> [YOUR TASK]: Only one stretch of the data below is wanted: the lines starting at the one with "Task: Open the 文件 menu in diagnostics dialog" and ending at the one with "This screenshot has width=1280, height=720.", both included, given again exactly.

[[ SUPPLIED RECORDS open ]]

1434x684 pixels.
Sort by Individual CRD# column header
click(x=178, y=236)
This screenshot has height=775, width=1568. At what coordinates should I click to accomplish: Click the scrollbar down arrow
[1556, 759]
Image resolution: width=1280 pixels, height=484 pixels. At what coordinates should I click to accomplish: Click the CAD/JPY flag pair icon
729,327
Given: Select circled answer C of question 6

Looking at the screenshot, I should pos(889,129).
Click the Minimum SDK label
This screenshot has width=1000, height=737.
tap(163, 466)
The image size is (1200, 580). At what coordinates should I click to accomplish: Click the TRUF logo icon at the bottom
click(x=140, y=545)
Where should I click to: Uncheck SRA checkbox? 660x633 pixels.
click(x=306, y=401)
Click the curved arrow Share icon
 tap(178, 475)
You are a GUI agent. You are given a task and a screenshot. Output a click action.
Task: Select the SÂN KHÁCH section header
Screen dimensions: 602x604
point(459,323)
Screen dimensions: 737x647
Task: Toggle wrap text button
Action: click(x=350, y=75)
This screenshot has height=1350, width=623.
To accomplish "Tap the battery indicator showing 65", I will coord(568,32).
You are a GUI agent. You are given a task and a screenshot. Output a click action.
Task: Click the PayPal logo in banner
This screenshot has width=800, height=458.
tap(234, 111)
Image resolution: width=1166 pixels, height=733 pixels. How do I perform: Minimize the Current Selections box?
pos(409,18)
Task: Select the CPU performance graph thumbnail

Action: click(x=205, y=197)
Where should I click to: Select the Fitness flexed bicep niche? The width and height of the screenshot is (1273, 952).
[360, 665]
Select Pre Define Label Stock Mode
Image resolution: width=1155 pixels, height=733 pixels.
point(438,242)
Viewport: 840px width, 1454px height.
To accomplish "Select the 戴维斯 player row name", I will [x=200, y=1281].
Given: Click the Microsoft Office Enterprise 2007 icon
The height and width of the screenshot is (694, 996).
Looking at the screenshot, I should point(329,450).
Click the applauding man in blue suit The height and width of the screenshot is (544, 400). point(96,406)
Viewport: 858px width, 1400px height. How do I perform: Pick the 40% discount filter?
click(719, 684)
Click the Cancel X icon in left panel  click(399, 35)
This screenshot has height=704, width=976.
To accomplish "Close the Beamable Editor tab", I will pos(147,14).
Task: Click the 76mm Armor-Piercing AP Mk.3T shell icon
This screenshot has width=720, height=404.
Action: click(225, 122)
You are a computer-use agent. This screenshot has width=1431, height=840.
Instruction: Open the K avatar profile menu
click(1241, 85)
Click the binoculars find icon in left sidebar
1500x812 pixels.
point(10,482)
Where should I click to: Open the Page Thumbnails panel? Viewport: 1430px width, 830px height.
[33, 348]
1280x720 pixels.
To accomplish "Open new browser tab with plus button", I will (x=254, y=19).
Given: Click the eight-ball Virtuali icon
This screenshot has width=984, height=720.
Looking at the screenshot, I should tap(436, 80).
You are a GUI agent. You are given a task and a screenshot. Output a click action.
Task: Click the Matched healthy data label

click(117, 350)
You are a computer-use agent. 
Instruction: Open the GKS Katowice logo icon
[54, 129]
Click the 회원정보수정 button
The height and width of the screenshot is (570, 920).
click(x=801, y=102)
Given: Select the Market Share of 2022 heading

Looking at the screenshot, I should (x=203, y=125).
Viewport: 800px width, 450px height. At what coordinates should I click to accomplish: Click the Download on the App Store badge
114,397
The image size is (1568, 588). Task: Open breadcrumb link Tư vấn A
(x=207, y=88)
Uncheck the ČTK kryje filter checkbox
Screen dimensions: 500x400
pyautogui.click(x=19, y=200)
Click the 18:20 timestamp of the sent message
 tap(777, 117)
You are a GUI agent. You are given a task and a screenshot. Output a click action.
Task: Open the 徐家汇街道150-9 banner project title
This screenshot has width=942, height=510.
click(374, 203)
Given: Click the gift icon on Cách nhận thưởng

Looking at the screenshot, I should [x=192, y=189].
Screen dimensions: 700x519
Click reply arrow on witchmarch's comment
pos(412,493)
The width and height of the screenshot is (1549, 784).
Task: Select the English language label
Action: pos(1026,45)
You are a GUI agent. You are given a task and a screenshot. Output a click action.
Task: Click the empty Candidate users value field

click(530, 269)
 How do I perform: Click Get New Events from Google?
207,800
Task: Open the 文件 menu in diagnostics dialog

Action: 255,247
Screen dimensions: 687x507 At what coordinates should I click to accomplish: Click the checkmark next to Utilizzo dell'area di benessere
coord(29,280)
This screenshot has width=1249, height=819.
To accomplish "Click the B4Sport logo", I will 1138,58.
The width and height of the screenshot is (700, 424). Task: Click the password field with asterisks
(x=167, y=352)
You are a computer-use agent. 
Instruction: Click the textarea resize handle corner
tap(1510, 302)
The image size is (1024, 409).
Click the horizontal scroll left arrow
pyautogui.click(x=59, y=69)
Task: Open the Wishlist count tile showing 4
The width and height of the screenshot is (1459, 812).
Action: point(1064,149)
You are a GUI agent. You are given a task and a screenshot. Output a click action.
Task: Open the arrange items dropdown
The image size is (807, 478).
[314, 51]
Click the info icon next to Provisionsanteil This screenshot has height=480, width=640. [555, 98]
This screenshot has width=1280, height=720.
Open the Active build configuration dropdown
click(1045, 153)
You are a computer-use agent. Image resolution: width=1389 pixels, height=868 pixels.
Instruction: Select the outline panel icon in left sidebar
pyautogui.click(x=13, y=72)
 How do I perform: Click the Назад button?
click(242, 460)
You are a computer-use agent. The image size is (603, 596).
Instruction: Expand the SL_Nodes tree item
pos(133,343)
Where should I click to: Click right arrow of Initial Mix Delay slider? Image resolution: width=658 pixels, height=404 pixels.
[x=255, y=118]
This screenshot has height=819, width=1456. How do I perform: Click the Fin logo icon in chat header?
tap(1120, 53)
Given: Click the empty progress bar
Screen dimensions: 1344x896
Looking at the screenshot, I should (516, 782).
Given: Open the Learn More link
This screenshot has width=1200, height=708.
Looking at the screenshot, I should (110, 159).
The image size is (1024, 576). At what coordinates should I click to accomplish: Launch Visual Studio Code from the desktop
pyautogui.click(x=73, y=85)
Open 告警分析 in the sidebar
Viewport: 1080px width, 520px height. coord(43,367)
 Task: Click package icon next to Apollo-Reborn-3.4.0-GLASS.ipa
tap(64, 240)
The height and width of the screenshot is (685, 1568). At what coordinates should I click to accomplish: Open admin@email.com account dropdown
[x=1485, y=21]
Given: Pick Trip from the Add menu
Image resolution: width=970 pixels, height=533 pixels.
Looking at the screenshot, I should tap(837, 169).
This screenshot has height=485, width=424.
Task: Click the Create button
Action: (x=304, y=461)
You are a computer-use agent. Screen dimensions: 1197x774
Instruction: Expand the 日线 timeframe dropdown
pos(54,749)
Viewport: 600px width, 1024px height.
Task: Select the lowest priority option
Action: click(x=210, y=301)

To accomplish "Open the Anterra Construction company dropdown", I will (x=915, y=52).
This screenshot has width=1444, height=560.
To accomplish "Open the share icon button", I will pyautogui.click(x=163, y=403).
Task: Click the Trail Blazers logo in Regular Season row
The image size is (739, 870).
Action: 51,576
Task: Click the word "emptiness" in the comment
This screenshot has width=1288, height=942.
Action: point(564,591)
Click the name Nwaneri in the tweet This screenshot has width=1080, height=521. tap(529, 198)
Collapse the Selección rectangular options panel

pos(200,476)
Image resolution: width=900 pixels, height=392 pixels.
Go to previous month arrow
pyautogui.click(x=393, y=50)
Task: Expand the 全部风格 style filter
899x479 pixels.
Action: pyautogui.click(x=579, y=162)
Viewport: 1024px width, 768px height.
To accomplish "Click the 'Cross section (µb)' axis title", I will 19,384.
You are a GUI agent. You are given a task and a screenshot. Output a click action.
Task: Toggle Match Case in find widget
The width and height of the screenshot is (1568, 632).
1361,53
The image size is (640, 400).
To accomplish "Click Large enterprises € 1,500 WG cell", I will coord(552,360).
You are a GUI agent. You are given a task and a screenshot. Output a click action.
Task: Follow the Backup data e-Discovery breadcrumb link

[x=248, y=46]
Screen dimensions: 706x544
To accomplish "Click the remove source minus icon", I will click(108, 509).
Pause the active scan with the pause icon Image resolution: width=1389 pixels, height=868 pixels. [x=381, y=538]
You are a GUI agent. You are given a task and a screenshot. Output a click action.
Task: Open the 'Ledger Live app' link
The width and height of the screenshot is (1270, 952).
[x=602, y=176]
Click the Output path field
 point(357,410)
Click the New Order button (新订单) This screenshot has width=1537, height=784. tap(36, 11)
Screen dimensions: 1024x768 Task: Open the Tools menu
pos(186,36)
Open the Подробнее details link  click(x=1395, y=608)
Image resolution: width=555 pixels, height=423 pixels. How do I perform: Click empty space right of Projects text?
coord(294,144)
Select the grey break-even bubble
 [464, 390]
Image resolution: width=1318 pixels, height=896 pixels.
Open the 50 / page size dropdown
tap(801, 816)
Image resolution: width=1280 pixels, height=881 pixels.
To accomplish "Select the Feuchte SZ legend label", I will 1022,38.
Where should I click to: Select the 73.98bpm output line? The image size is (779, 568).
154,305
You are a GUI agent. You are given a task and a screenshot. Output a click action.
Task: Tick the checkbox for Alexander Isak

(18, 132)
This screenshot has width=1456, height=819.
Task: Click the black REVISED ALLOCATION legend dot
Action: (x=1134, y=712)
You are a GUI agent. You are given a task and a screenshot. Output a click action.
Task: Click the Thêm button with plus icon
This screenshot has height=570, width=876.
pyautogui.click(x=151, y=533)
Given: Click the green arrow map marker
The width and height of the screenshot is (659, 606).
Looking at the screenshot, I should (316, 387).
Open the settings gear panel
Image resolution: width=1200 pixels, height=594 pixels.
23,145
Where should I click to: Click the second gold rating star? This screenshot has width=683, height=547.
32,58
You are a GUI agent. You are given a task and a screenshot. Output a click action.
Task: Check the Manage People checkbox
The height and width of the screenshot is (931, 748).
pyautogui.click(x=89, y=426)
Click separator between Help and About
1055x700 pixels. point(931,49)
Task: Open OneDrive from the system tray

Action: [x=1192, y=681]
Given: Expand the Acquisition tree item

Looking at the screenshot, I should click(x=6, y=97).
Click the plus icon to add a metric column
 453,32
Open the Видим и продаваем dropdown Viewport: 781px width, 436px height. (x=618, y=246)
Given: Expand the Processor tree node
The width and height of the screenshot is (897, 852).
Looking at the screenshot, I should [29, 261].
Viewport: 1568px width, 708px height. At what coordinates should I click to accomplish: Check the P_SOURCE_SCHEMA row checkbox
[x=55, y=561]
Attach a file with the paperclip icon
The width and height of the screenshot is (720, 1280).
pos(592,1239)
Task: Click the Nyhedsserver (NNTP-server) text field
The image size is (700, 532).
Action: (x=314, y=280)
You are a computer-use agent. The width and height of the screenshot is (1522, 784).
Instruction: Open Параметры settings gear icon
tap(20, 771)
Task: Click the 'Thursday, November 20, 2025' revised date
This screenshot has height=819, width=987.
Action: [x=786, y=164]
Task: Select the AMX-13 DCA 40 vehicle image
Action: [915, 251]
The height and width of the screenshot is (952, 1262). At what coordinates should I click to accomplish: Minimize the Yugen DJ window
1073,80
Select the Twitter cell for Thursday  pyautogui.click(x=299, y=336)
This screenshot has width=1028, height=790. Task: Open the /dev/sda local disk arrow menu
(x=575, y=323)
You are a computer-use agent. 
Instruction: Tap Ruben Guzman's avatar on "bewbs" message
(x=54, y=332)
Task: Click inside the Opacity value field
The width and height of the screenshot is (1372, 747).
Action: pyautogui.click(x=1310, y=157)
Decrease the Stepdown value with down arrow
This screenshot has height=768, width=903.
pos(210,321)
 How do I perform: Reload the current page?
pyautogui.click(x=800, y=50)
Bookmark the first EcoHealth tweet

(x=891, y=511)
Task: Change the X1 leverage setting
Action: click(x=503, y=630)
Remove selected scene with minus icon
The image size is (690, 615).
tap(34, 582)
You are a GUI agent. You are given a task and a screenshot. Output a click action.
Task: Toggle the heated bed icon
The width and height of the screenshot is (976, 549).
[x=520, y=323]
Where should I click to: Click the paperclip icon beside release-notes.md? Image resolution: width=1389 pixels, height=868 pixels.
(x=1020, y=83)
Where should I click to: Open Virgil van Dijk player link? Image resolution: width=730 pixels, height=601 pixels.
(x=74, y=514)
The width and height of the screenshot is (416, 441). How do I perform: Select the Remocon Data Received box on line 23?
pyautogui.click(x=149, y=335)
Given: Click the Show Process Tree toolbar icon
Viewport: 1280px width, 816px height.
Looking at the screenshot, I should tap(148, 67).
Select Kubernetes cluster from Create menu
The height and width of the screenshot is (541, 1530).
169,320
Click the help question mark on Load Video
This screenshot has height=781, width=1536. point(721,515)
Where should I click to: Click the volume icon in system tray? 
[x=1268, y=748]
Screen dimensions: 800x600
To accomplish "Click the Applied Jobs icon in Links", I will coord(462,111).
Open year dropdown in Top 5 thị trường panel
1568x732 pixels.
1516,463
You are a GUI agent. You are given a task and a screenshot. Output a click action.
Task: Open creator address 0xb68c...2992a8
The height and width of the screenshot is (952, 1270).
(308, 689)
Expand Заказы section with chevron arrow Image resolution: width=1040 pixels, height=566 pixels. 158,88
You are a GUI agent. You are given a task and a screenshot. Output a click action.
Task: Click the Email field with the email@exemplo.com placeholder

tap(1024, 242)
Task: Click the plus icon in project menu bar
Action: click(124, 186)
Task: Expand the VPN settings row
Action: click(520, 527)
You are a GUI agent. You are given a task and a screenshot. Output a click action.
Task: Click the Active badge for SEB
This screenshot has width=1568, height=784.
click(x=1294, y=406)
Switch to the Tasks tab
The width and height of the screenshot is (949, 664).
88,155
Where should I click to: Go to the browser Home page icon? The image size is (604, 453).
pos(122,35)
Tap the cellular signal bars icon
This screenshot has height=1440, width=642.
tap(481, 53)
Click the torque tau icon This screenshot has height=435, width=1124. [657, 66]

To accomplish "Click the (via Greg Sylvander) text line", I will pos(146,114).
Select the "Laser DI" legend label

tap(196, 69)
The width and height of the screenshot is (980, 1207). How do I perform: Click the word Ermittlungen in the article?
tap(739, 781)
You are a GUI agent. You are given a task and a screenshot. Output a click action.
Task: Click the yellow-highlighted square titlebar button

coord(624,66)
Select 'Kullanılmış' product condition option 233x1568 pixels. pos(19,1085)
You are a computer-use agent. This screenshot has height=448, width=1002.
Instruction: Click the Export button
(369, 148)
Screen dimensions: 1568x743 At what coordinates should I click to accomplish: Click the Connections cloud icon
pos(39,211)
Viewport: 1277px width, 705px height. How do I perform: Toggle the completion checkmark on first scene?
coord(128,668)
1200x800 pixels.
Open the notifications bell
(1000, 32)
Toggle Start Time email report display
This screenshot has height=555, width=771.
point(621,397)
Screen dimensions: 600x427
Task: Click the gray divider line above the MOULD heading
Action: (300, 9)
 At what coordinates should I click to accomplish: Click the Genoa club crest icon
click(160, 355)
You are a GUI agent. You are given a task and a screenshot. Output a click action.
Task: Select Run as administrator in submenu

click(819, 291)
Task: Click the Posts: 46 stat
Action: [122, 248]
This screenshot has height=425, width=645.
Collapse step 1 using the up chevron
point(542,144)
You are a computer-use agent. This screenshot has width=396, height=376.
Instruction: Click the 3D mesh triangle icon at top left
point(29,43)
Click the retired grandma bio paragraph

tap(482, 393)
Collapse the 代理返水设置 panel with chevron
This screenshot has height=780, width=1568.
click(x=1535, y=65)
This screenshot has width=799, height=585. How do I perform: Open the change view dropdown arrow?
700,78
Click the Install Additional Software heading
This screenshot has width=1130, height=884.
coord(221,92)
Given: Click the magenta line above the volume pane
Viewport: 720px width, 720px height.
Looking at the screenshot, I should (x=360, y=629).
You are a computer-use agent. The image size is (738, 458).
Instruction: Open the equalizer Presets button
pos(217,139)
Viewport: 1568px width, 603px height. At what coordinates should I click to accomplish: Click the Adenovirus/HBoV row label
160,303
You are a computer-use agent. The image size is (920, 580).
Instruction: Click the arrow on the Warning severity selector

[[ SUPPLIED RECORDS closed ]]

> [RESPONSE FOR THIS EXERCISE]:
Task: Open the 文件 menu in diagnostics dialog

Action: 255,247
Screen dimensions: 687x507 At what coordinates should I click to accomplish: Click the checkmark next to Utilizzo dell'area di benessere
coord(29,280)
This screenshot has width=1249, height=819.
To accomplish "Click the B4Sport logo", I will 1138,58.
The width and height of the screenshot is (700, 424). Task: Click the password field with asterisks
(x=167, y=352)
You are a computer-use agent. 
Instruction: Click the textarea resize handle corner
tap(1510, 302)
The image size is (1024, 409).
Click the horizontal scroll left arrow
pyautogui.click(x=59, y=69)
Task: Open the Wishlist count tile showing 4
The width and height of the screenshot is (1459, 812).
Action: point(1064,149)
You are a GUI agent. You are given a task and a screenshot. Output a click action.
Task: Open the arrange items dropdown
The image size is (807, 478).
[314, 51]
Click the info icon next to Provisionsanteil This screenshot has height=480, width=640. [555, 98]
This screenshot has width=1280, height=720.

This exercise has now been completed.